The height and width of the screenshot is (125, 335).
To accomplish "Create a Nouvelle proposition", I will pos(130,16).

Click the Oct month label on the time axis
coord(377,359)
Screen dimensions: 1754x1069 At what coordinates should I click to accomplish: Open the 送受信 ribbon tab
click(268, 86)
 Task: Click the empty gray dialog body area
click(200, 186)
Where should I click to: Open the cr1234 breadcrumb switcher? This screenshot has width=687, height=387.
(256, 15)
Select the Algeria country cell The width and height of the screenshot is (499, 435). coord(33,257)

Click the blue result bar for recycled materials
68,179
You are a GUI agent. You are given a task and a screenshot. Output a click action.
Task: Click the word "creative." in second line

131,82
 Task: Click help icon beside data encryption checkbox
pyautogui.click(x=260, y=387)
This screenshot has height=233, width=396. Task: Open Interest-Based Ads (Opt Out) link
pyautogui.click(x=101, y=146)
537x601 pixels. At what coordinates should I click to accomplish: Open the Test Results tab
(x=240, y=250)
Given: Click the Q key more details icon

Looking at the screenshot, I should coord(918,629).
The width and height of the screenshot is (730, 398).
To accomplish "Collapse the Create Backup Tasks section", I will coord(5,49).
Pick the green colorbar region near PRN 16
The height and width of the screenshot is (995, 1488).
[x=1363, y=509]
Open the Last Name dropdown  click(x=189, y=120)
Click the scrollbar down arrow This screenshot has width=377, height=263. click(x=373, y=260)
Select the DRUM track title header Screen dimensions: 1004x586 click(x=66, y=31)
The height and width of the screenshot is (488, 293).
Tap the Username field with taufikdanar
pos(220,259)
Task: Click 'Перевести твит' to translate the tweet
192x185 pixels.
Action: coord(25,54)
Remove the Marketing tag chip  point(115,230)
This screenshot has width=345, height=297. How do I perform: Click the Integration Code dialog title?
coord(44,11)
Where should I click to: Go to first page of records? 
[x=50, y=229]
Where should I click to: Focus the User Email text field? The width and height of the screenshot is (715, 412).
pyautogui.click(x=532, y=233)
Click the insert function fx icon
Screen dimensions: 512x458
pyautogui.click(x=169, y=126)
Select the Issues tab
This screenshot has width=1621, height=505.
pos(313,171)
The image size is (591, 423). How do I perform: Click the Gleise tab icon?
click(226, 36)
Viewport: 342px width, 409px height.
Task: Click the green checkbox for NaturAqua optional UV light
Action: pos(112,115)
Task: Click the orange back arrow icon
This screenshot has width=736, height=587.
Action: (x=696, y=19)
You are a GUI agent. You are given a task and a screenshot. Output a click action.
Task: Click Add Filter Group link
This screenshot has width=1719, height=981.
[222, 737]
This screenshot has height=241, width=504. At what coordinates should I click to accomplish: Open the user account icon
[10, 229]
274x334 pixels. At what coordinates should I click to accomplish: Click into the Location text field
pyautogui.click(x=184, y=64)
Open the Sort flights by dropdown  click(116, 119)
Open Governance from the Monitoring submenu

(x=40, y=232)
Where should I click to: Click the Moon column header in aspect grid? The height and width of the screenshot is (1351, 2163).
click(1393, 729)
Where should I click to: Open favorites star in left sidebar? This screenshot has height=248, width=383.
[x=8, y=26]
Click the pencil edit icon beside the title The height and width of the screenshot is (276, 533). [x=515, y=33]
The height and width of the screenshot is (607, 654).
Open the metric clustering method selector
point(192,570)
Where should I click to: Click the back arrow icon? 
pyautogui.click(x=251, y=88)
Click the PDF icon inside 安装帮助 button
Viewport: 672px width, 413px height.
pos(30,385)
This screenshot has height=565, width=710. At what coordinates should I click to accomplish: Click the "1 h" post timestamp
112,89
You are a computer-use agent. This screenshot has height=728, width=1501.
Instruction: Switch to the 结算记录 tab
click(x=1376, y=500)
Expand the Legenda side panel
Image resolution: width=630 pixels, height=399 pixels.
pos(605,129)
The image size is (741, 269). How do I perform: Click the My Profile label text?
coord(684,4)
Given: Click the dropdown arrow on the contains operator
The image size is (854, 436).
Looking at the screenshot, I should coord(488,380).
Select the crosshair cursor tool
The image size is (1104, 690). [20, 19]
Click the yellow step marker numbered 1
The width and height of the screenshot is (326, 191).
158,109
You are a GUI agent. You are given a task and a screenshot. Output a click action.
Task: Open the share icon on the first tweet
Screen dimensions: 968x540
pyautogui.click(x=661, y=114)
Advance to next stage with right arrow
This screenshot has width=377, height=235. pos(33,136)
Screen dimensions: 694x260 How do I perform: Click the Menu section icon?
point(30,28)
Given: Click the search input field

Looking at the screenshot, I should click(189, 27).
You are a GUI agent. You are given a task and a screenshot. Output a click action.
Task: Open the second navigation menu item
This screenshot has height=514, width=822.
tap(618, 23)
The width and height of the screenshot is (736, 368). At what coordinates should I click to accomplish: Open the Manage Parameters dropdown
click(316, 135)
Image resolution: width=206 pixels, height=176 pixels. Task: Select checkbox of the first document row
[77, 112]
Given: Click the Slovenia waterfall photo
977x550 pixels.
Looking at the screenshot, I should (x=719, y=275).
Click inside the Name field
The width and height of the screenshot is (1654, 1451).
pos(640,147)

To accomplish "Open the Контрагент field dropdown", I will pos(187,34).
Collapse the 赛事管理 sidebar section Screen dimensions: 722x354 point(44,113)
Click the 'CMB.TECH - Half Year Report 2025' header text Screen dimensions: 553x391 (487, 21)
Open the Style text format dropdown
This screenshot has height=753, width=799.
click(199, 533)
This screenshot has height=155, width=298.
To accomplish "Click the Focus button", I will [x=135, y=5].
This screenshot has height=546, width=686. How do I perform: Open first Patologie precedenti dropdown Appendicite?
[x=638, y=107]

━━━━━━━━━━

Could you copy out all of the data above verbatim, keeping every line unchanged and in its original order?

The height and width of the screenshot is (125, 335).
To accomplish "Create a Nouvelle proposition", I will pos(130,16).

Click the Oct month label on the time axis
coord(377,359)
Screen dimensions: 1754x1069 At what coordinates should I click to accomplish: Open the 送受信 ribbon tab
click(268, 86)
 Task: Click the empty gray dialog body area
click(200, 186)
Where should I click to: Open the cr1234 breadcrumb switcher? This screenshot has width=687, height=387.
(256, 15)
Select the Algeria country cell The width and height of the screenshot is (499, 435). coord(33,257)

Click the blue result bar for recycled materials
68,179
You are a GUI agent. You are given a task and a screenshot. Output a click action.
Task: Click the word "creative." in second line

131,82
 Task: Click help icon beside data encryption checkbox
pyautogui.click(x=260, y=387)
This screenshot has height=233, width=396. Task: Open Interest-Based Ads (Opt Out) link
pyautogui.click(x=101, y=146)
537x601 pixels. At what coordinates should I click to accomplish: Open the Test Results tab
(x=240, y=250)
Given: Click the Q key more details icon

Looking at the screenshot, I should coord(918,629).
The width and height of the screenshot is (730, 398).
To accomplish "Collapse the Create Backup Tasks section", I will coord(5,49).
Pick the green colorbar region near PRN 16
The height and width of the screenshot is (995, 1488).
[x=1363, y=509]
Open the Last Name dropdown  click(x=189, y=120)
Click the scrollbar down arrow This screenshot has width=377, height=263. click(x=373, y=260)
Select the DRUM track title header Screen dimensions: 1004x586 click(x=66, y=31)
The height and width of the screenshot is (488, 293).
Tap the Username field with taufikdanar
pos(220,259)
Task: Click 'Перевести твит' to translate the tweet
192x185 pixels.
Action: coord(25,54)
Remove the Marketing tag chip  point(115,230)
This screenshot has width=345, height=297. How do I perform: Click the Integration Code dialog title?
coord(44,11)
Where should I click to: Go to first page of records? 
[x=50, y=229]
Where should I click to: Focus the User Email text field? The width and height of the screenshot is (715, 412).
pyautogui.click(x=532, y=233)
Click the insert function fx icon
Screen dimensions: 512x458
pyautogui.click(x=169, y=126)
Select the Issues tab
This screenshot has width=1621, height=505.
pos(313,171)
The image size is (591, 423). How do I perform: Click the Gleise tab icon?
click(226, 36)
Viewport: 342px width, 409px height.
Task: Click the green checkbox for NaturAqua optional UV light
Action: pos(112,115)
Task: Click the orange back arrow icon
This screenshot has width=736, height=587.
Action: (x=696, y=19)
You are a GUI agent. You are given a task and a screenshot. Output a click action.
Task: Click Add Filter Group link
This screenshot has width=1719, height=981.
[222, 737]
This screenshot has height=241, width=504. At what coordinates should I click to accomplish: Open the user account icon
[10, 229]
274x334 pixels. At what coordinates should I click to accomplish: Click into the Location text field
pyautogui.click(x=184, y=64)
Open the Sort flights by dropdown  click(116, 119)
Open Governance from the Monitoring submenu

(x=40, y=232)
Where should I click to: Click the Moon column header in aspect grid? The height and width of the screenshot is (1351, 2163).
click(1393, 729)
Where should I click to: Open favorites star in left sidebar? This screenshot has height=248, width=383.
[x=8, y=26]
Click the pencil edit icon beside the title The height and width of the screenshot is (276, 533). [x=515, y=33]
The height and width of the screenshot is (607, 654).
Open the metric clustering method selector
point(192,570)
Where should I click to: Click the back arrow icon? 
pyautogui.click(x=251, y=88)
Click the PDF icon inside 安装帮助 button
Viewport: 672px width, 413px height.
pos(30,385)
This screenshot has height=565, width=710. At what coordinates should I click to accomplish: Click the "1 h" post timestamp
112,89
You are a computer-use agent. This screenshot has height=728, width=1501.
Instruction: Switch to the 结算记录 tab
click(x=1376, y=500)
Expand the Legenda side panel
Image resolution: width=630 pixels, height=399 pixels.
pos(605,129)
The image size is (741, 269). How do I perform: Click the My Profile label text?
coord(684,4)
Given: Click the dropdown arrow on the contains operator
The image size is (854, 436).
Looking at the screenshot, I should coord(488,380).
Select the crosshair cursor tool
The image size is (1104, 690). [20, 19]
Click the yellow step marker numbered 1
The width and height of the screenshot is (326, 191).
158,109
You are a GUI agent. You are given a task and a screenshot. Output a click action.
Task: Open the share icon on the first tweet
Screen dimensions: 968x540
pyautogui.click(x=661, y=114)
Advance to next stage with right arrow
This screenshot has width=377, height=235. pos(33,136)
Screen dimensions: 694x260 How do I perform: Click the Menu section icon?
point(30,28)
Given: Click the search input field

Looking at the screenshot, I should click(189, 27).
You are a GUI agent. You are given a task and a screenshot. Output a click action.
Task: Open the second navigation menu item
This screenshot has height=514, width=822.
tap(618, 23)
The width and height of the screenshot is (736, 368). At what coordinates should I click to accomplish: Open the Manage Parameters dropdown
click(316, 135)
Image resolution: width=206 pixels, height=176 pixels. Task: Select checkbox of the first document row
[77, 112]
Given: Click the Slovenia waterfall photo
977x550 pixels.
Looking at the screenshot, I should (x=719, y=275).
Click inside the Name field
The width and height of the screenshot is (1654, 1451).
pos(640,147)

To accomplish "Open the Контрагент field dropdown", I will pos(187,34).
Collapse the 赛事管理 sidebar section Screen dimensions: 722x354 point(44,113)
Click the 'CMB.TECH - Half Year Report 2025' header text Screen dimensions: 553x391 (487, 21)
Open the Style text format dropdown
This screenshot has height=753, width=799.
click(199, 533)
This screenshot has height=155, width=298.
To accomplish "Click the Focus button", I will [x=135, y=5].
This screenshot has height=546, width=686. How do I perform: Open first Patologie precedenti dropdown Appendicite?
[x=638, y=107]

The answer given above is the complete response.